-- Problem details --
Write out the entries, please, from the line containing "Instruction: Share the post on X" through their final line, exactly and with nothing else.

-- Dataset records --

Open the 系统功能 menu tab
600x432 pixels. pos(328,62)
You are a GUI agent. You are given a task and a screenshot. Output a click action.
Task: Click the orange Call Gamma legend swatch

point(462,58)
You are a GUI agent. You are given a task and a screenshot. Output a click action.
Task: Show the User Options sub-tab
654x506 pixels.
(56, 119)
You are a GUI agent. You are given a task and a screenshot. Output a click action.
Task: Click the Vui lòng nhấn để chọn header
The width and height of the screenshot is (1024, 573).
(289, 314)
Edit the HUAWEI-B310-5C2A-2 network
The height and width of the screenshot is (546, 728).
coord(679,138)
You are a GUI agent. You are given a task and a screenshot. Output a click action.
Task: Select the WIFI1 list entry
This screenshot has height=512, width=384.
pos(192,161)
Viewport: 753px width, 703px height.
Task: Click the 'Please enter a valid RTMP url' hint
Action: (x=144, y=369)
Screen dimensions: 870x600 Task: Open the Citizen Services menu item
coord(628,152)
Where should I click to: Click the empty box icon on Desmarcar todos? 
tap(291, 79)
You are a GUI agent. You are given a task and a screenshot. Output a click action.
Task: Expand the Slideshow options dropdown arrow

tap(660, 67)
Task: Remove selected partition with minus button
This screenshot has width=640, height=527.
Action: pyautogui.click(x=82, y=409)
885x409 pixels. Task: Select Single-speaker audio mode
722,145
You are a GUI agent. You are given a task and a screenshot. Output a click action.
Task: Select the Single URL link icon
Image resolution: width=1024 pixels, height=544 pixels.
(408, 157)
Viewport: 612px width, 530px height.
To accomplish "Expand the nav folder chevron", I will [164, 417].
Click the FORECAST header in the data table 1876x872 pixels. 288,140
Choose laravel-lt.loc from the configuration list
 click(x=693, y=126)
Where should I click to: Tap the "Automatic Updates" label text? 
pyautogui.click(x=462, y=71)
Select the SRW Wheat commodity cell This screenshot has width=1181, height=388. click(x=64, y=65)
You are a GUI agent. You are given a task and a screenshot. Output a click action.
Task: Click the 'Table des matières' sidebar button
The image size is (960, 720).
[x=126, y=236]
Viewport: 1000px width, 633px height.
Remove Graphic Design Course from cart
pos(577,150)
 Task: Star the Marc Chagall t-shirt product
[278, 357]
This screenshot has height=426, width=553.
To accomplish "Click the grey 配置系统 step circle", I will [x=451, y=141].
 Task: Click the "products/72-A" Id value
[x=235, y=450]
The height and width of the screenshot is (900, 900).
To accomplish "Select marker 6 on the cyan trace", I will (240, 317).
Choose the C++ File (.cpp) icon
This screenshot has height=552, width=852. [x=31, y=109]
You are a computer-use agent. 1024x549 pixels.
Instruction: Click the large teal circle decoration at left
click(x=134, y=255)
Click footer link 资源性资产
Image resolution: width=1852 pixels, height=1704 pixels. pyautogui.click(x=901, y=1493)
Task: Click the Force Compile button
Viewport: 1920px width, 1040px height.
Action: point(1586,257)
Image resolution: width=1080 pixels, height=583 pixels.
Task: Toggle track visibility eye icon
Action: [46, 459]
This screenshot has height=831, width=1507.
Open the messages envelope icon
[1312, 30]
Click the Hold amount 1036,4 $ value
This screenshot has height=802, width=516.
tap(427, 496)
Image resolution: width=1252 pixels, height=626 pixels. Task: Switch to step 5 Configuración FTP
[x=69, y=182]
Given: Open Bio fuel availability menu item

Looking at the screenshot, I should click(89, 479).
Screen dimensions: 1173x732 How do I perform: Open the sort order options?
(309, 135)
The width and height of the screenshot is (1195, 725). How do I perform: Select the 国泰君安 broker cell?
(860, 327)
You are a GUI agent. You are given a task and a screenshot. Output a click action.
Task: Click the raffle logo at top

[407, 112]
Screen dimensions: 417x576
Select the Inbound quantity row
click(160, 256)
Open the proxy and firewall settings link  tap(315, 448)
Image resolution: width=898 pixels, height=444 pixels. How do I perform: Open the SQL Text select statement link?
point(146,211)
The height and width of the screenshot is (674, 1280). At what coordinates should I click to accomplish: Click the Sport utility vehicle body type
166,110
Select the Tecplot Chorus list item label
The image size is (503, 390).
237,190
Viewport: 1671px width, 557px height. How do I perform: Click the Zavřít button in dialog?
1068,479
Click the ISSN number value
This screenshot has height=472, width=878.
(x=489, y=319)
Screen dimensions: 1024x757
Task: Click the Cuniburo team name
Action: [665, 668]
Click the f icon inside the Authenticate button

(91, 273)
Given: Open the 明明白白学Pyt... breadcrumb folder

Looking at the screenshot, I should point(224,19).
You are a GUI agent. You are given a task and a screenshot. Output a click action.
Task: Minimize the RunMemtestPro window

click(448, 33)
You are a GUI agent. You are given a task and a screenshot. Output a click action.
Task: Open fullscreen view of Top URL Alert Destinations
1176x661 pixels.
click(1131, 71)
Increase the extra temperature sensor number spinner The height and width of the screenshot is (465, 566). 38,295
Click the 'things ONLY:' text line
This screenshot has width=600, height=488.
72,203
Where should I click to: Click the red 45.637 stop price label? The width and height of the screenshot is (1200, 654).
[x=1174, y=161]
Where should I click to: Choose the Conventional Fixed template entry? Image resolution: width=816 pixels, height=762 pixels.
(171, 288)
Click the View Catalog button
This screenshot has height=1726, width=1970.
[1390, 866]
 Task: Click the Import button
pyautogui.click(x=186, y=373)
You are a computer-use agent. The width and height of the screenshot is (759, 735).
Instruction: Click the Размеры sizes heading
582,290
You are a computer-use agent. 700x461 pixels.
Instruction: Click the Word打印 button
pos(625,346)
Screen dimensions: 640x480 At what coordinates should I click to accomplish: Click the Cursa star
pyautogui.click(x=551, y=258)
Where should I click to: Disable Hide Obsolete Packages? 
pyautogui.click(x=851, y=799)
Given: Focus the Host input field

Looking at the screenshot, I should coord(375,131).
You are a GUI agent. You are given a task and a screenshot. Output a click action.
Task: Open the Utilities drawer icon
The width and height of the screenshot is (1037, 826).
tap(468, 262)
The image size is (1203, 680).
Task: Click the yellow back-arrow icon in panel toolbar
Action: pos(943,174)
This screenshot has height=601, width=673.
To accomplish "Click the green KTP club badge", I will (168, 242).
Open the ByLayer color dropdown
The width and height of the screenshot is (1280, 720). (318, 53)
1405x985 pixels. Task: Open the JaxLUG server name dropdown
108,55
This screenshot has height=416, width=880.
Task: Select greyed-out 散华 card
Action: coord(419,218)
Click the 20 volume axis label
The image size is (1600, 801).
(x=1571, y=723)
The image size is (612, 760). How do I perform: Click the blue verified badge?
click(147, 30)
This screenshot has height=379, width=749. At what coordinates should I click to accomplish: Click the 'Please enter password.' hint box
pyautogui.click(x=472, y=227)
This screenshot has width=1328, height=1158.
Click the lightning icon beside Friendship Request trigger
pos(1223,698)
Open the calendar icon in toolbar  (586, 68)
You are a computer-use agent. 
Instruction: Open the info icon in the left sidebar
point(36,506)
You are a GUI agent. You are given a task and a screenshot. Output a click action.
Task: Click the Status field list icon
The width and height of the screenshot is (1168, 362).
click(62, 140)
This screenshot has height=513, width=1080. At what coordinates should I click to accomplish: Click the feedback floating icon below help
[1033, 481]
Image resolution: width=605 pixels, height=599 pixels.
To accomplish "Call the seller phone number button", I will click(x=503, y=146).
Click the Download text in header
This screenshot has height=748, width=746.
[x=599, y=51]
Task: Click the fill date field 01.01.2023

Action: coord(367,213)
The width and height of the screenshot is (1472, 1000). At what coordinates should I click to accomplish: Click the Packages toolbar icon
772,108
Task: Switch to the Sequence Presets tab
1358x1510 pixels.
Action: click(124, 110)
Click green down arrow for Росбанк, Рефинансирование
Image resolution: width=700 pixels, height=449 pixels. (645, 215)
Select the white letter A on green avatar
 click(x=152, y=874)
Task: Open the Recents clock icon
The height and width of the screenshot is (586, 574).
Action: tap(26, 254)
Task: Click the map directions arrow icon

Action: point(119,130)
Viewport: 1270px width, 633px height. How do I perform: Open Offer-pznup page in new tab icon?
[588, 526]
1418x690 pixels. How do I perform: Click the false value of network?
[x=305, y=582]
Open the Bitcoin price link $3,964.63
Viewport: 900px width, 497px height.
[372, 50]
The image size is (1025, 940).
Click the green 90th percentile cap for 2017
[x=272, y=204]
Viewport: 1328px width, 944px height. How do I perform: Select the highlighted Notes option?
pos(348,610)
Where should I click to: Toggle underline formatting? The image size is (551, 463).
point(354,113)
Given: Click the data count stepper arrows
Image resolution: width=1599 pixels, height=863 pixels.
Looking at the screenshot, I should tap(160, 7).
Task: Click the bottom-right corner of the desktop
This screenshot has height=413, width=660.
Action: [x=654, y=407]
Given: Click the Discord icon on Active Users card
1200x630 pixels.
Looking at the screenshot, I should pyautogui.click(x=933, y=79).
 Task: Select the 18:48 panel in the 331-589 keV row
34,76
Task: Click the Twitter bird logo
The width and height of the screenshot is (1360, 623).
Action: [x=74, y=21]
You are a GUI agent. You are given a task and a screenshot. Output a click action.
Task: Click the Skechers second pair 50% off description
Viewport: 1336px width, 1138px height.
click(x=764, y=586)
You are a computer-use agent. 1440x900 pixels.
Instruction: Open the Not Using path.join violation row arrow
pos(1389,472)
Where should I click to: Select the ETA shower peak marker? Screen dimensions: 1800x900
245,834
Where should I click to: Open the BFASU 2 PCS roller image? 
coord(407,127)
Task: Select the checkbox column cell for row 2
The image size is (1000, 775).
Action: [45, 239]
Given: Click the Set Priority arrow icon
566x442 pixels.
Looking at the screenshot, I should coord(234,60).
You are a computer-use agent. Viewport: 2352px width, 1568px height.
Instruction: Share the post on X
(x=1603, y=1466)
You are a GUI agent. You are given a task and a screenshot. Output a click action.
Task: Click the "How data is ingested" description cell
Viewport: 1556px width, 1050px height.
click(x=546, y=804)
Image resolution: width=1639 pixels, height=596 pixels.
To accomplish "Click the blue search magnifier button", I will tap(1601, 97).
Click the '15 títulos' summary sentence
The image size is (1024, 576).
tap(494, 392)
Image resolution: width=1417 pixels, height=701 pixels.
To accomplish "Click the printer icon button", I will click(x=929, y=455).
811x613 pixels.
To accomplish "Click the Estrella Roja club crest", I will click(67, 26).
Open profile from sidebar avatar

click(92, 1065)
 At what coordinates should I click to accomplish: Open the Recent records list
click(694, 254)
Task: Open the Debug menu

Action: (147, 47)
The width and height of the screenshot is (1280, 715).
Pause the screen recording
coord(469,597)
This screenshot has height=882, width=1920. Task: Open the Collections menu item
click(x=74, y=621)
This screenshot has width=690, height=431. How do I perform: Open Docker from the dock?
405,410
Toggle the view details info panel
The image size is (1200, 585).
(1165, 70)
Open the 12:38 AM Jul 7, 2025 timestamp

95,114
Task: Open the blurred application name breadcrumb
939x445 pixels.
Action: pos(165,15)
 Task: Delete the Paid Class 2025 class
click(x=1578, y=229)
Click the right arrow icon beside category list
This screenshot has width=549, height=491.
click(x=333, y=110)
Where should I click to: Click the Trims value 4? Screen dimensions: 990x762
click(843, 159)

-- Solution to this task --
Instruction: Share the post on X
(x=1603, y=1466)
You are a GUI agent. You are given a task and a screenshot. Output a click action.
Task: Click the "How data is ingested" description cell
Viewport: 1556px width, 1050px height.
click(x=546, y=804)
Image resolution: width=1639 pixels, height=596 pixels.
To accomplish "Click the blue search magnifier button", I will tap(1601, 97).
Click the '15 títulos' summary sentence
The image size is (1024, 576).
tap(494, 392)
Image resolution: width=1417 pixels, height=701 pixels.
To accomplish "Click the printer icon button", I will click(x=929, y=455).
811x613 pixels.
To accomplish "Click the Estrella Roja club crest", I will click(67, 26).
Open profile from sidebar avatar

click(92, 1065)
 At what coordinates should I click to accomplish: Open the Recent records list
click(694, 254)
Task: Open the Debug menu

Action: (147, 47)
The width and height of the screenshot is (1280, 715).
Pause the screen recording
coord(469,597)
This screenshot has height=882, width=1920. Task: Open the Collections menu item
click(x=74, y=621)
This screenshot has width=690, height=431. How do I perform: Open Docker from the dock?
405,410
Toggle the view details info panel
The image size is (1200, 585).
(1165, 70)
Open the 12:38 AM Jul 7, 2025 timestamp

95,114
Task: Open the blurred application name breadcrumb
939x445 pixels.
Action: pos(165,15)
 Task: Delete the Paid Class 2025 class
click(x=1578, y=229)
Click the right arrow icon beside category list
This screenshot has width=549, height=491.
click(x=333, y=110)
Where should I click to: Click the Trims value 4? Screen dimensions: 990x762
click(843, 159)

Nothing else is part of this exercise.